Kirche vor Ort, Kirche für alle
Tietz plädierte für eine Kirche, die nah bei den Menschen bleibt – nicht nur digital oder distanziert, sondern präsent im Ort, im Sozialraum. Für eine Kirche, die Breite zulässt: Nicht nur Hochengagierte zählen dazu, sondern auch jene, „die an Weihnachten in den Gottesdienst kommen, beim Gemeindefest den Grill anschmeißen oder einfach ihren finanziellen Beitrag in Form von Kirchensteuer oder Spenden leisten, weil sie unsere Arbeit gut finden“.

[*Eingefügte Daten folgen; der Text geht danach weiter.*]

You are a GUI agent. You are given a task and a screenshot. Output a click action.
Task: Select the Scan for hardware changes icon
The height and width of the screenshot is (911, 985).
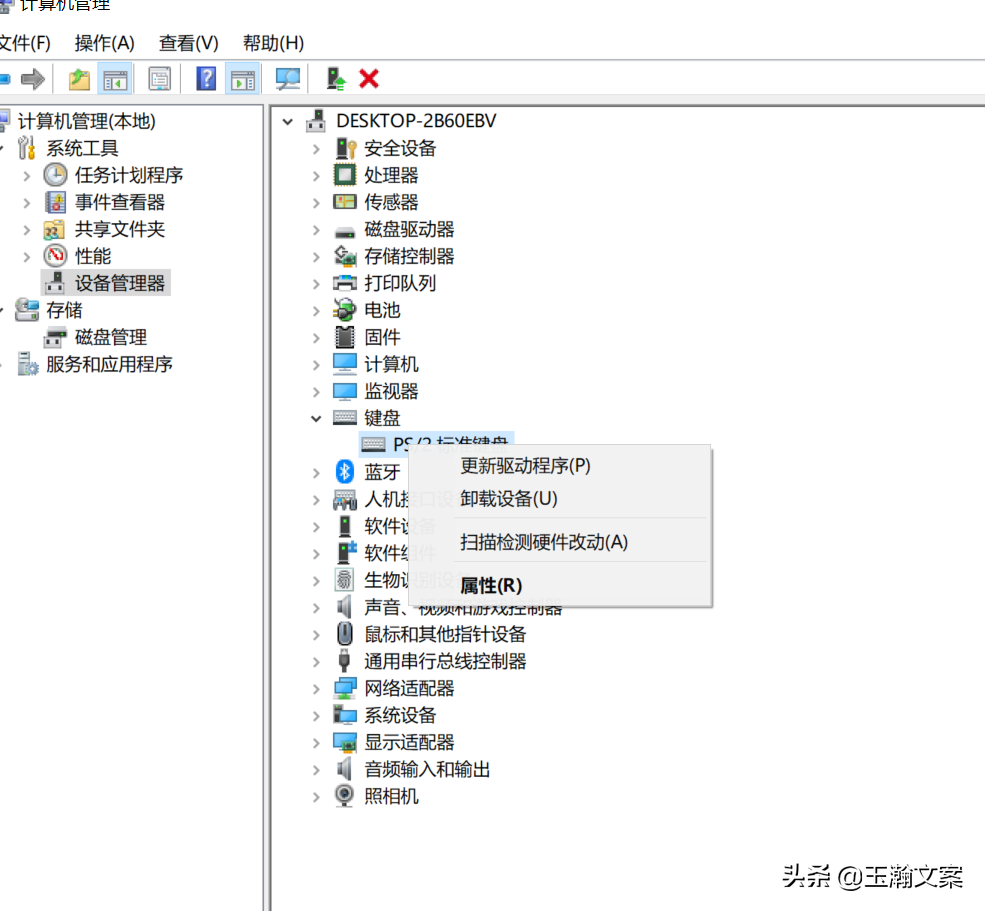(x=288, y=78)
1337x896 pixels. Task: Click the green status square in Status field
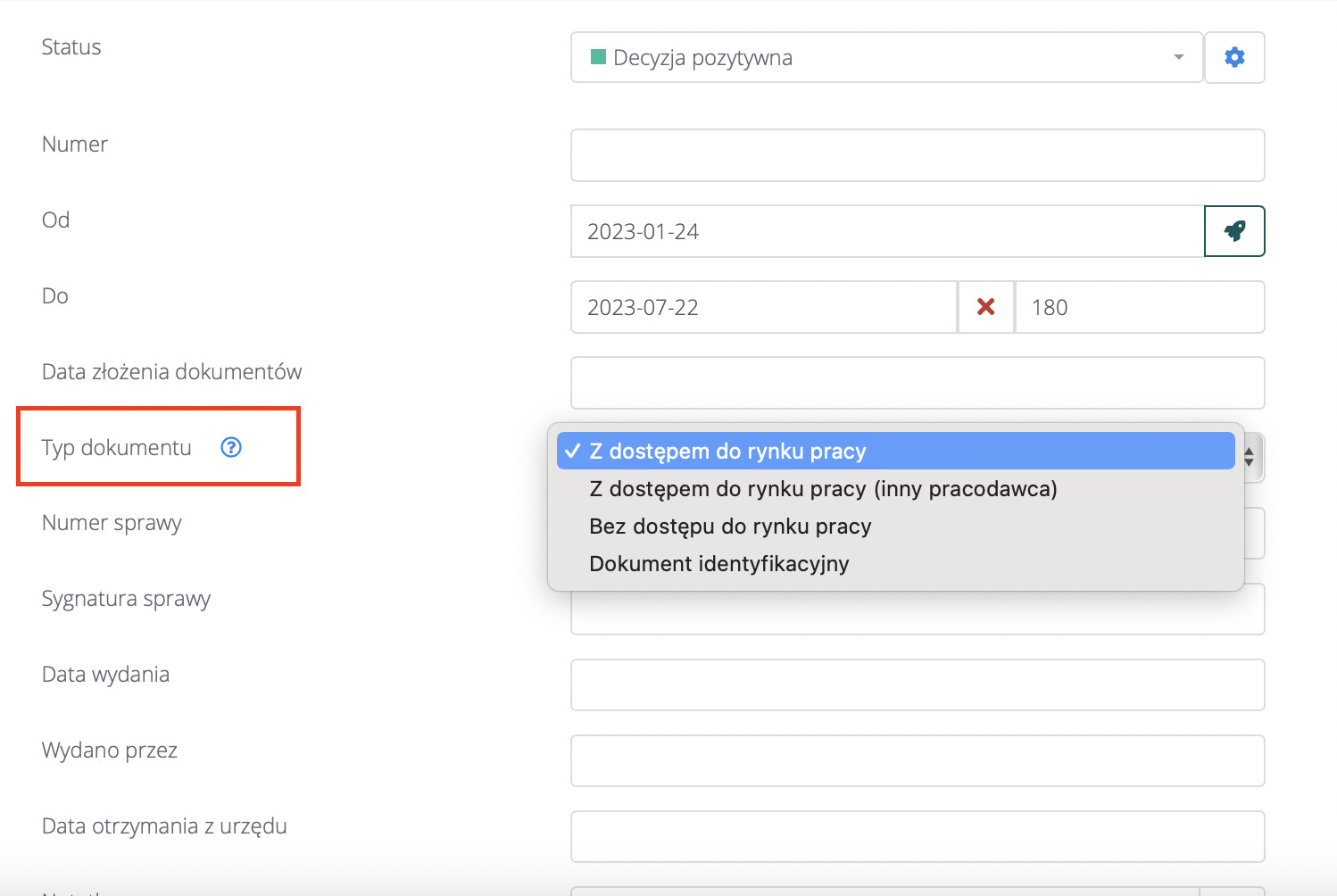pos(598,57)
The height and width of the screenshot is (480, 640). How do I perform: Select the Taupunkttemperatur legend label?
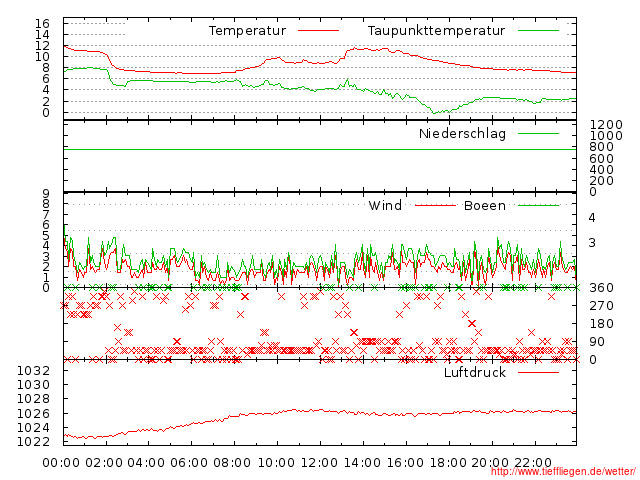[435, 31]
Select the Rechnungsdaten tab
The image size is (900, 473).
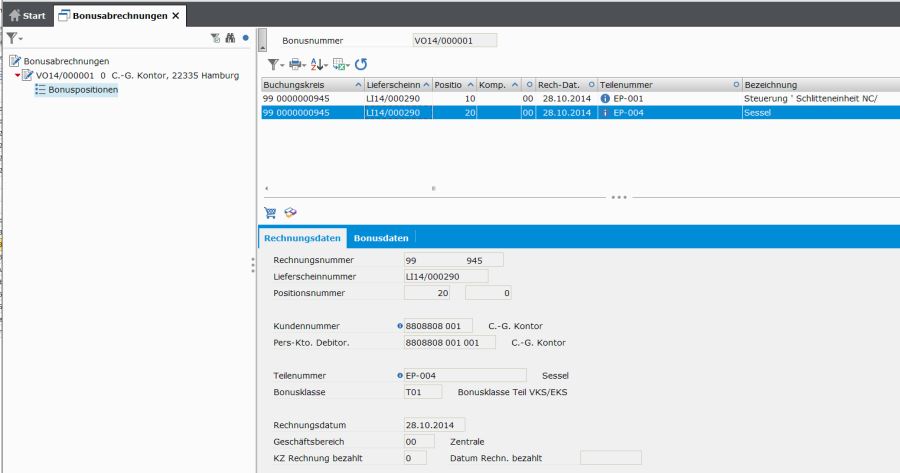[x=303, y=238]
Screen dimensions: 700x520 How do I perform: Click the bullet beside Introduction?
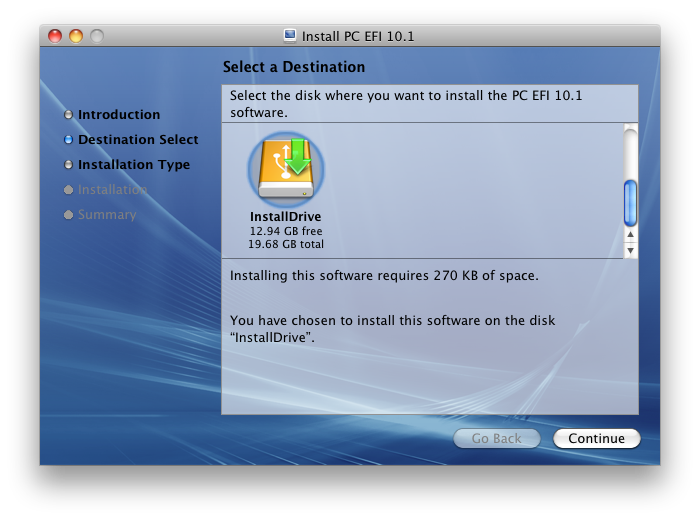68,115
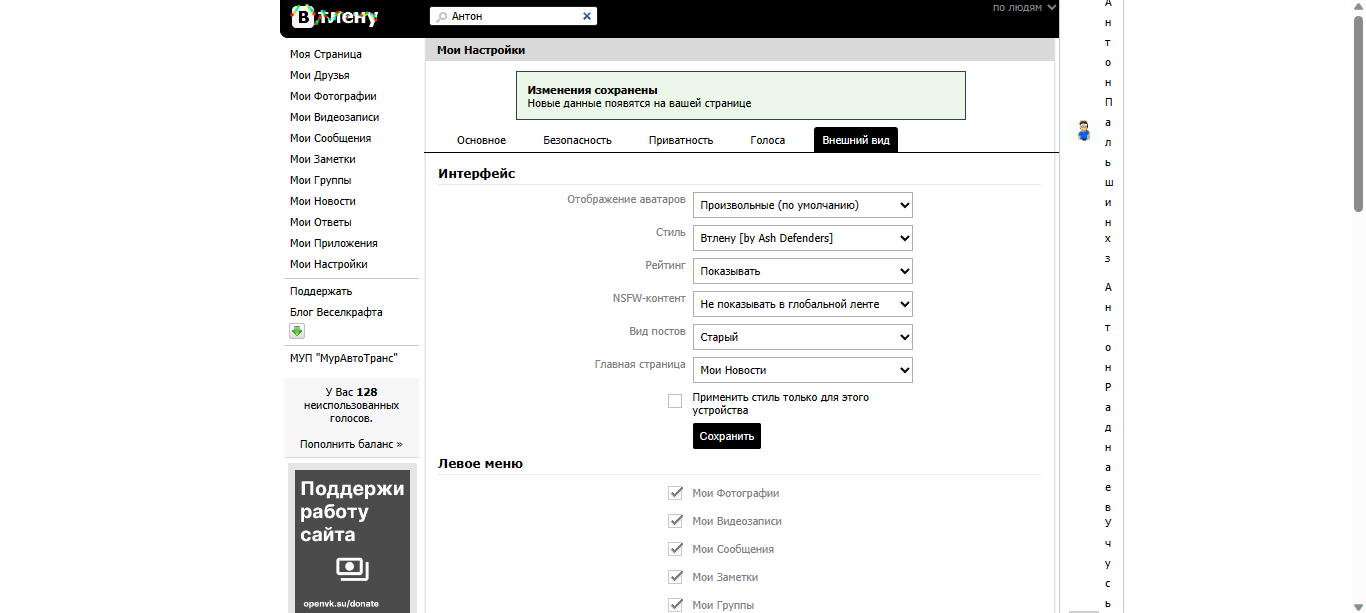Uncheck the Мои Заметки checkbox
The image size is (1366, 613).
tap(675, 576)

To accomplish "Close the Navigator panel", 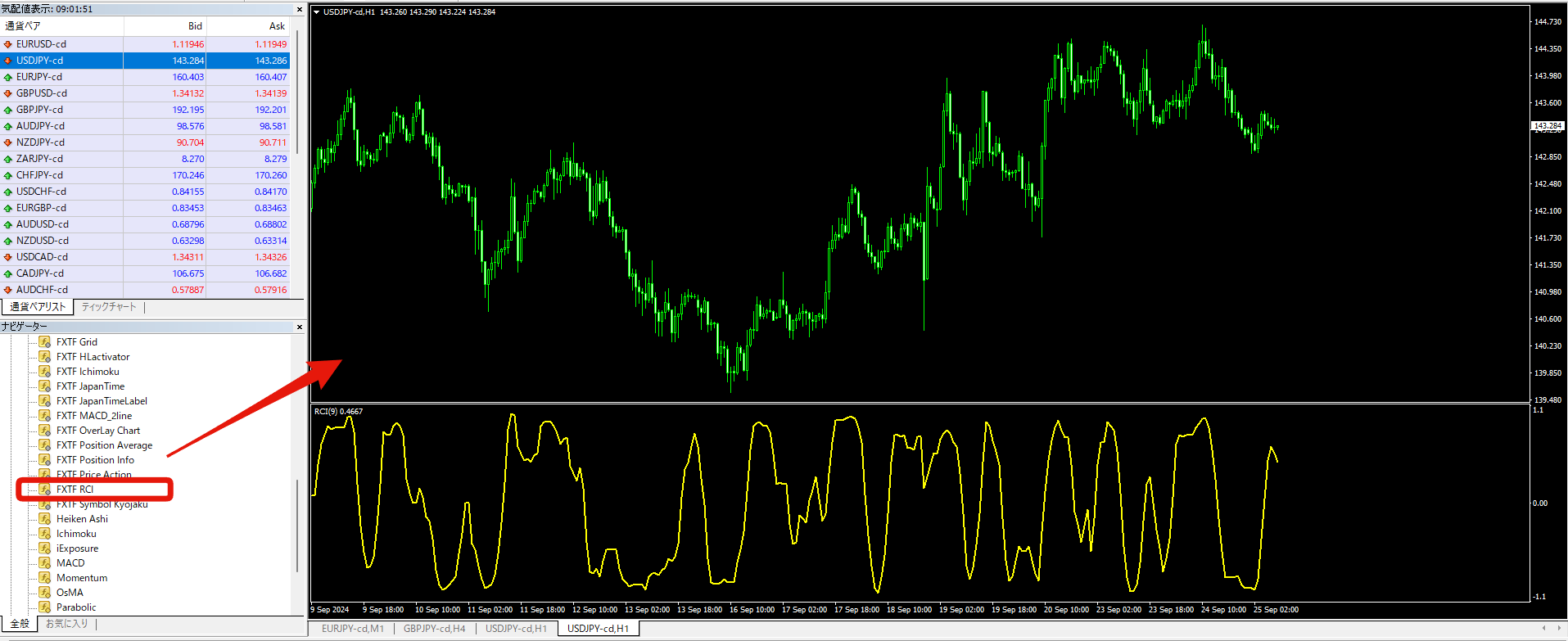I will coord(299,327).
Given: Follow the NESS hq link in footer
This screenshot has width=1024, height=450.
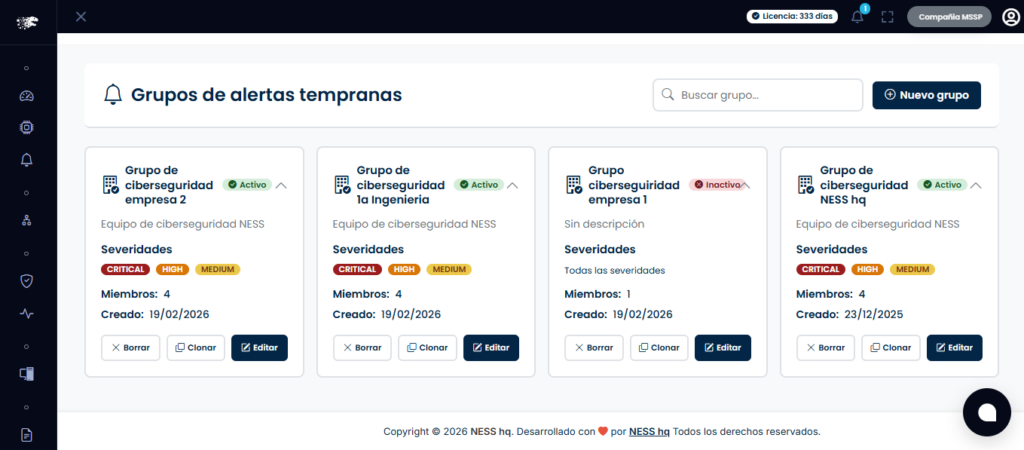Looking at the screenshot, I should (649, 432).
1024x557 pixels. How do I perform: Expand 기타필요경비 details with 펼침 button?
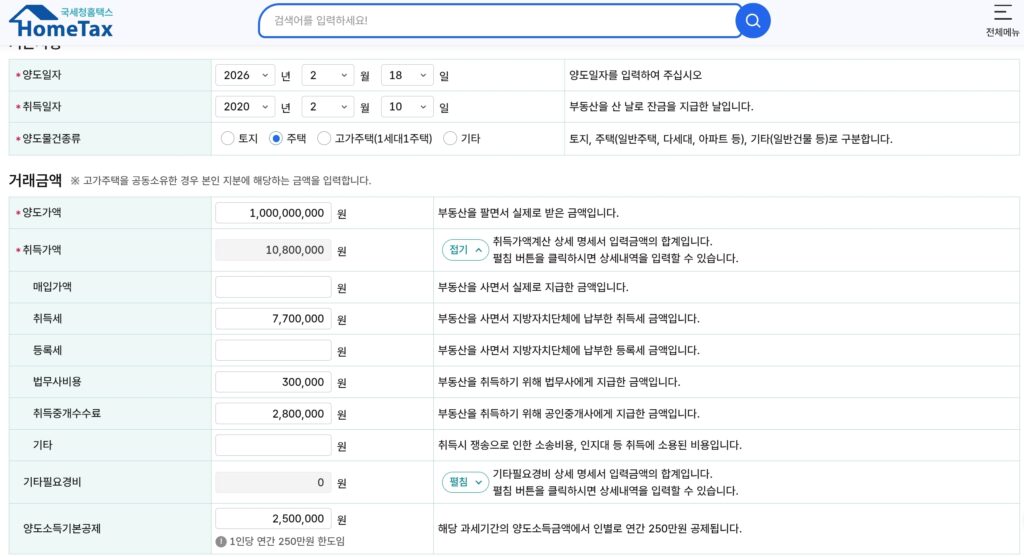[465, 482]
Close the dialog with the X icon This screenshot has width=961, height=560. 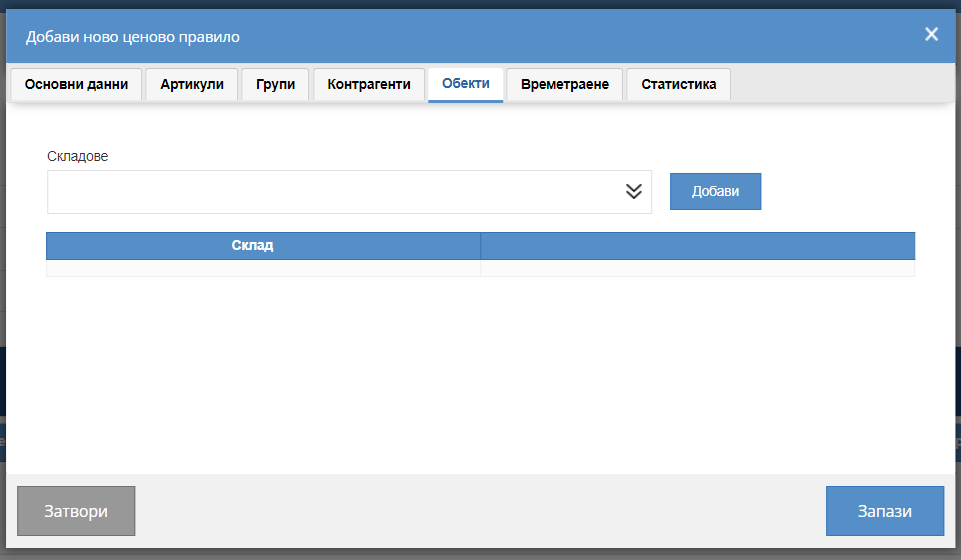coord(931,34)
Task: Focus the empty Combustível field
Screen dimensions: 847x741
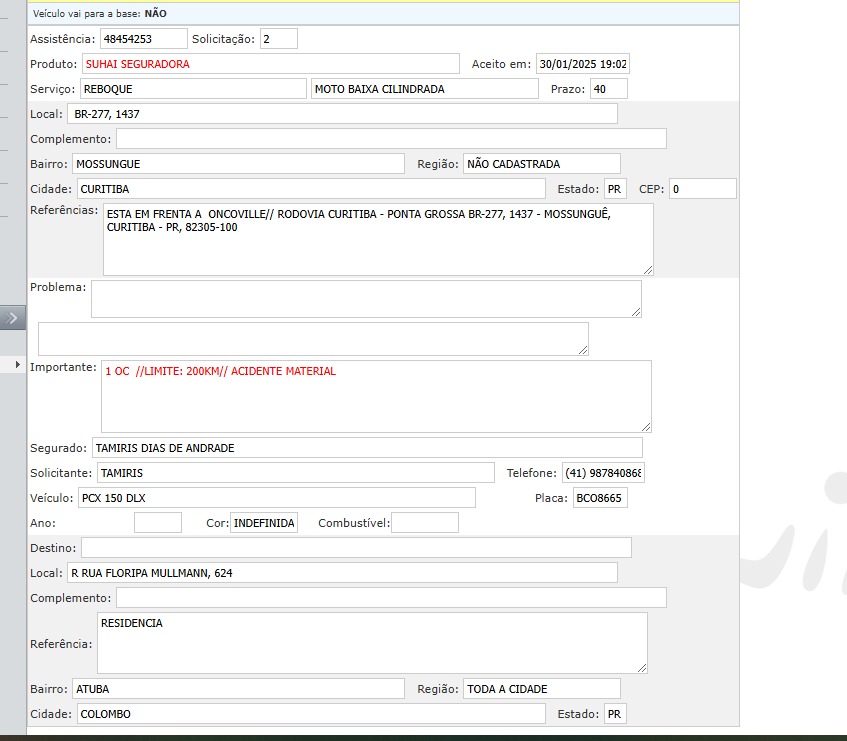Action: coord(424,523)
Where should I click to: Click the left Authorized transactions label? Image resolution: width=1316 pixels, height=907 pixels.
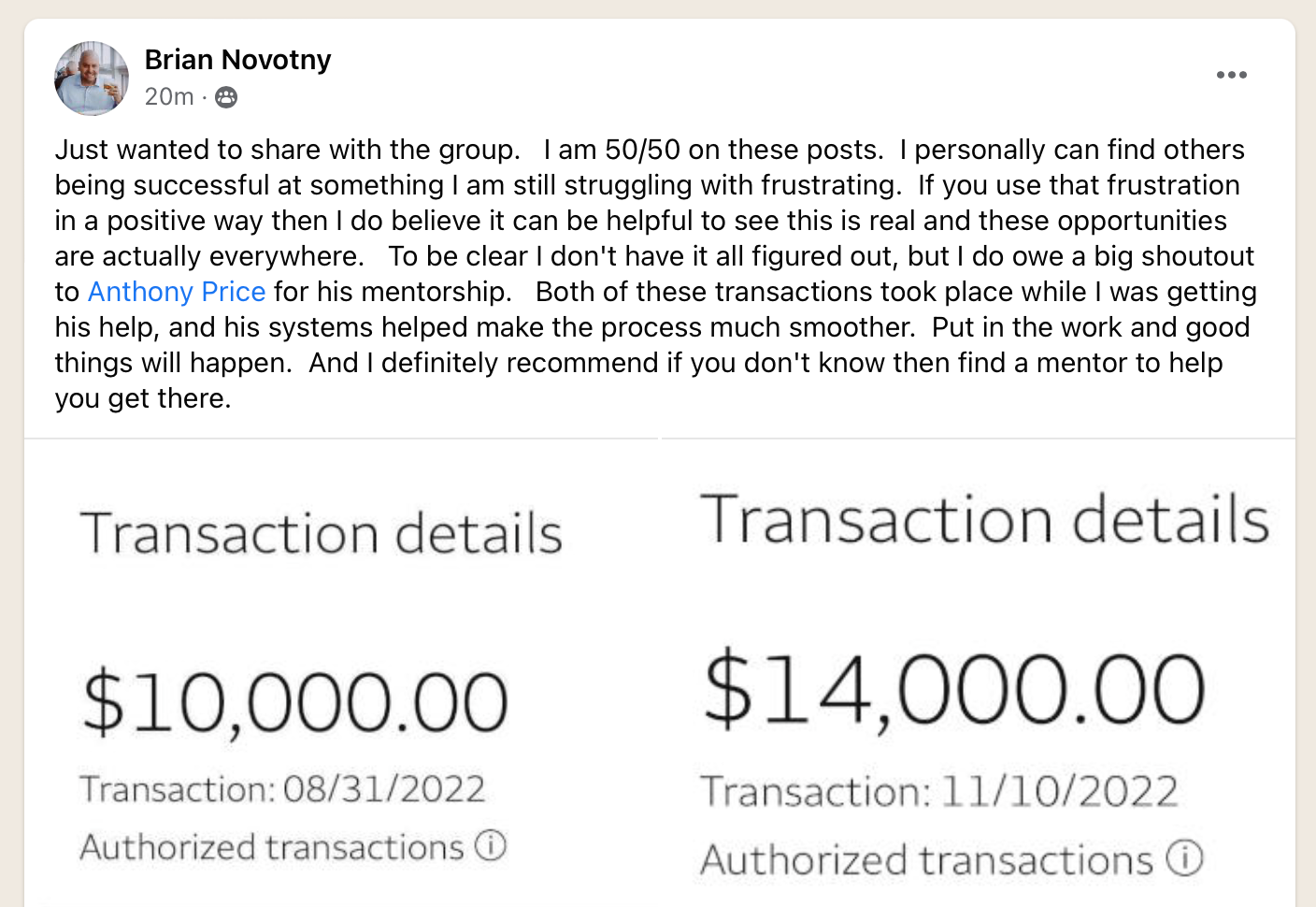(x=272, y=847)
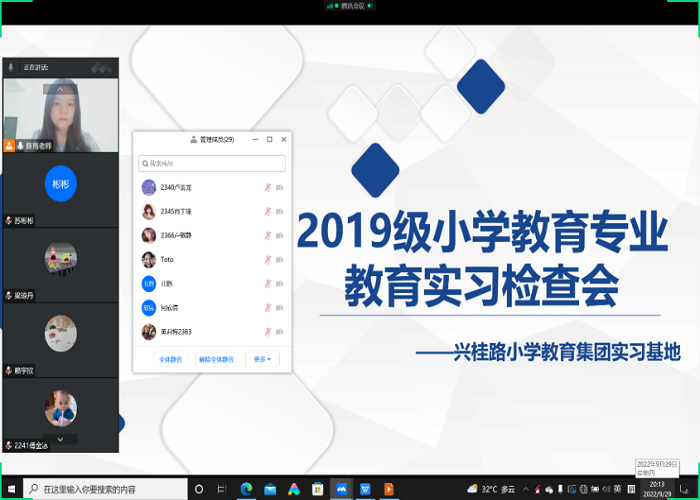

In diesem Zusammenhang sprach sie auch das Thema Kirchensteuer an – sachlich und klar: „Deutlich machen, was es ohne nicht mehr gibt“, lautete ihr Appell. Ob Seniorentreff oder diakonische Anlaufstelle – vieles, was im Alltag selbstverständlich erscheint, sei ohne diese solidarische Finanzierung nicht aufrechtzuerhalten.
Zugleich warb sie für eine enge Zusammenarbeit aller, die Kirche gestalten – Haupt- und Ehrenamtliche, unterschiedliche Berufsgruppen, verschiedene Frömmigkeitsstile: „Wir brauchen alle – die Zeiten sind schwierig, aber gemeinsam tragen wir sie.“ Politisches Engagement und interreligiöser Dialog seien für sie ebenso selbstverständlich und wichtig wie Lobpreis und gelebte Ökumene. Kirche müsse sich einmischen, wo das Leben gefährdet ist, sagte sie: „Glaube ist mehr als persönliche Frömmigkeit – er fragt immer auch nach dem gelingenden Leben für alle Menschen.“
Der Abend zeigte eindrücklich: Wer träumt, hat wirklich noch etwas vor – und wer dabei gemeinsam singt, betet, lacht und diskutiert, ist vielleicht schon mittendrin in einer Kirche, die Mut macht. Bei weitem nicht alles in der Kirche ist traumhaft – aber an diesem Abend war vieles ein Vorgeschmack auf das, was sein kann. Und wie Tietz es ausdrückte: „Ich möchte diesen Traum nicht aufgeben – von Menschen, die auf der Suche nach dem christlichen Gott sind und ihn – manchmal in überraschenden Situationen – auch finden.“
Zur Person
Christiane Tietz wurde 1967 in Frankfurt am Main geboren. Sie studierte Evangelische Theologie und Mathematik auf Lehramt in Frankfurt und Tübingen, promovierte 1999 in Theologie und habilitierte sich 2004. Nach Professuren in Mainz und zuletzt von 2013 bis 2025 als ordentliche Professorin für Systematische Theologie an der Universität Zürich wurde sie im September 2024 zur Kirchenpräsidentin der EKHN gewählt und trat im Februar 2025 ihr neues Amt an.